RUGIDO VERDE

Levantar e levantar de novo, até que os cordeiros se tornem Leões!

Terça-feira, Abril 23, 2024

Neste dia… em 2009 – Entrevista a Meszaros : «Dei uma passa num cigarro durante o dérbi»

Numa entrevista exclusiva ao i, o antigo guarda-redes do Sporting fala, em bom português, sobre os sete anos em Portugal.

14J – CN (02/01/1983) Sporting (1-0) Benfica (Jordão 50′). Em cima da esquerda para a direita: Meszaros, Jordão, Venâncio, Kikas, Virgílio e Oliveira.

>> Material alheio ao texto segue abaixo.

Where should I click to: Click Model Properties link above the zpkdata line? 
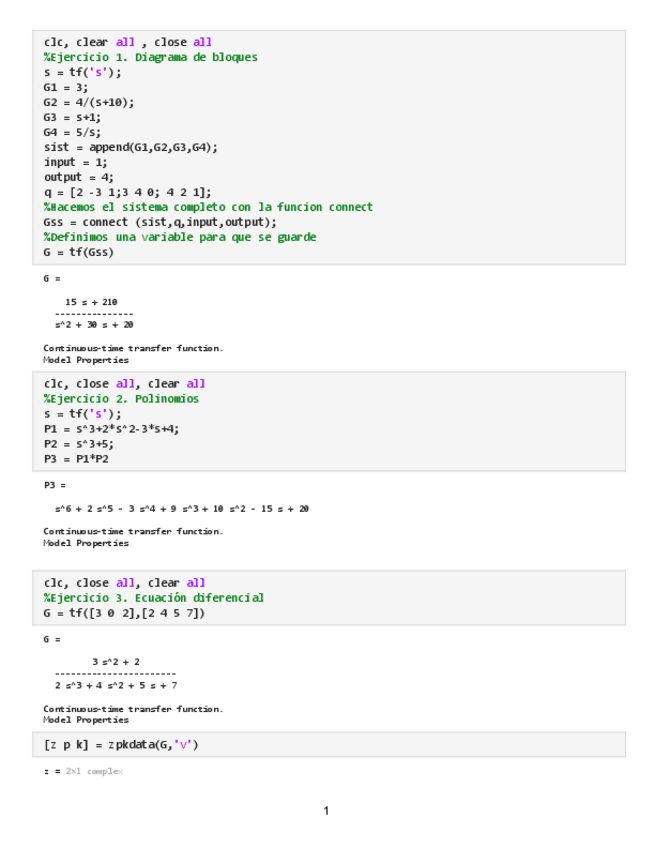86,720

Em baixo pela mesma ordem: Ademar, Kostov, Manuel Fernandes, Lito e Marinho.

Já se passaram 20 anos mas Meszaros está igualzinho ao que era. Alto e magro, com aquele bigode farfalhudo, a imagem de marca nos anos 80, quando defendeu a baliza do Sporting (1981-83), Farense (1983-84) e V. Setúbal (1986-89). Entra no Hotel Intercontinental, à beira do Danúbio, no lado Peste com vista para Buda, onde tem um encontro marcado com José Alberto Costa, antigo internacional português com carreira feita no FC Porto, e este sim sem o bigode que o caracterizava dos tempos de jogador. Os dois cumprimentam-se efusivamente no átrio, trocam umas piadas e sobem para o restaurante do hotel, onde a selecção acaba de jantar. Meszaros é apresentado a Queiroz, primeiro, e ao resto do grupo, depois. Nenhum jogador português sequer sonhava com a 1.a divisão, quanto mais com a selecção, quando Meszaros actuou em Portugal, mas há um ou outro (como Miguel Veloso) que pára, olha e sorri para ele. É como dizemos: está igual.

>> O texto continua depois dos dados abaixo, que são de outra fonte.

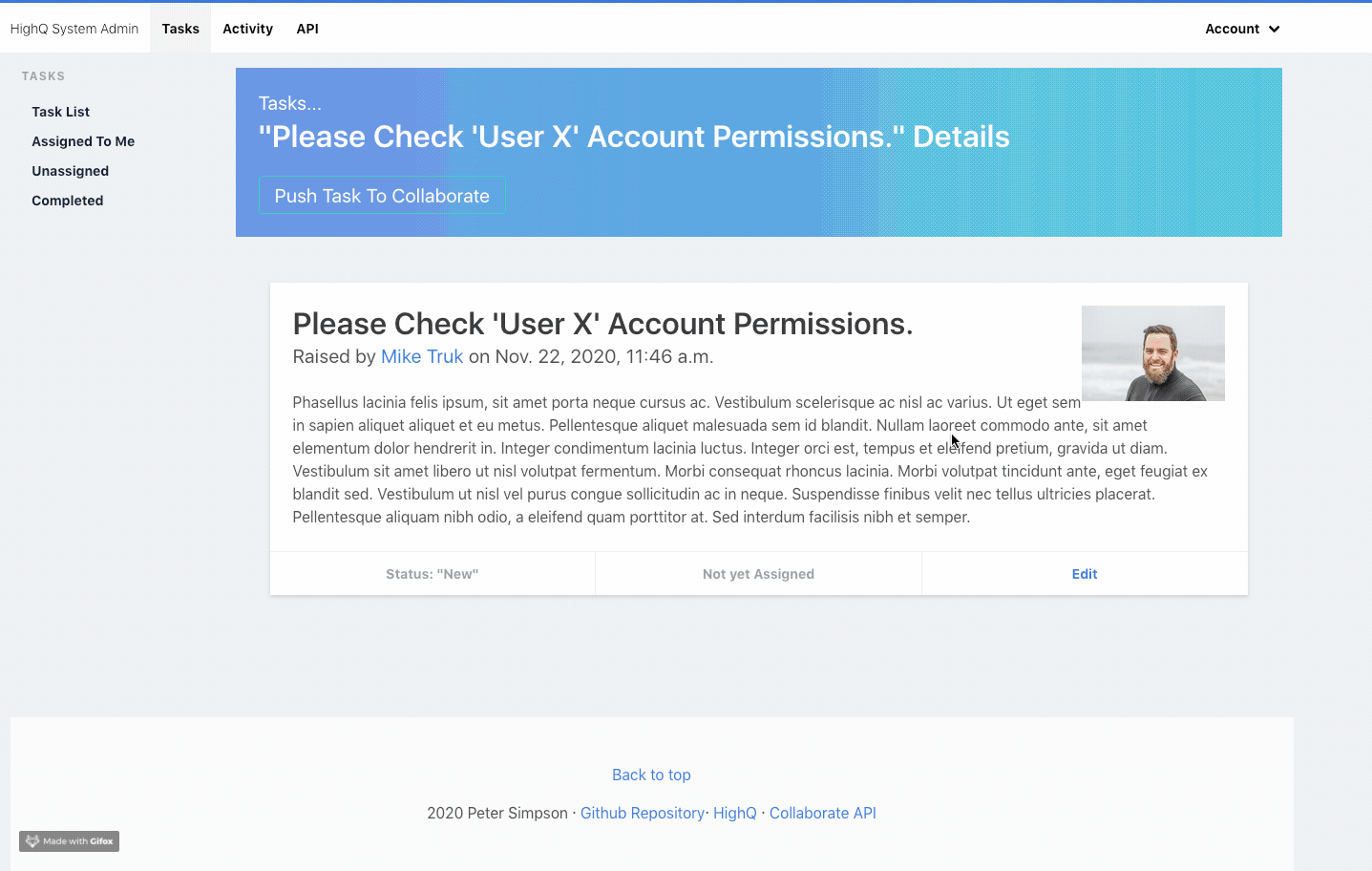Open Mike Truk's profile link

pyautogui.click(x=422, y=356)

Entre apertos de mão e elogios mútuos, houve tempo para Meszaros, ladeado pelo filho Gabor (que fala ainda melhor português que o pai), dar uma entrevista ao i para falar sobre os três clubes portugueses, os Mundiais de 1978 e 1982 com a selecção húngara e o rival Bela Katzirz.

O seu último jogo foi há 20 anos em Aveiro (Beira-Mar-V, Setúbal, 0-0). Que recordações tem de Portugal?

As melhores possíveis. Sempre considerei Portugal como a minha segunda casa. Cheguei lá aos 31 anos, com muita experiência, e sai de lá com 38, como campeão nacional da 1.a divisão (Sporting em 1981/82) e da 2.a (V. Setúbal 1986/87).

No Verão de 1981, o Sporting contrata Oliveira e Meszaros para chegar ao título. Como foi a sua chegada?

Tive uma recepção calorosa. Eles, Manuel Fernandes, Jordão, Eurico, Inácio, José Eduardo, Bastos, Barão e todos os outros, foram sensacionais. Eu vinha do Vasas Budapeste, onde estava desde 1969, e já conhecia o Sporting, porque nos cruzámos na segunda eliminatória da Taça UEFA 1975/76. Ganhámos 3-1 em Budapeste, com 1-1 aos 80 minutos, e perdemos 2-1 em Alvalade, com dois golos de Manuel Fernandes. Naquela altura, o guarda-redes deles era o Damas, capitão de equipa. Na época anterior à minha ida para o Sporting [1980/81], fui novamente a Portugal, mas ao Porto, onde o Boavista nos afastou na ronda inaugural da Taça UEFA, com 2-0 em Budapeste e insuficiente 1-0 no Bessa.

Em dois anos, o Meszaros ganhou tudo, um feito inédito na história do clube. Só aconteceu depois, em 2002.

É verdade, foi campeonato (dois pontos de avanço sobre o Benfica), Taça (4-0 ao Braga) e Supertaça (7-3 ao Braga em duas mãos), mas essa época 1981/82 foi especial porque o treinador Malcolm Allison era especial e o plantel também. Imagine um ataque com Manuel Fernandes, Jordão e Oliveira [juntos, coleccionaram 72 golos em 99 marcados em 43 jogos].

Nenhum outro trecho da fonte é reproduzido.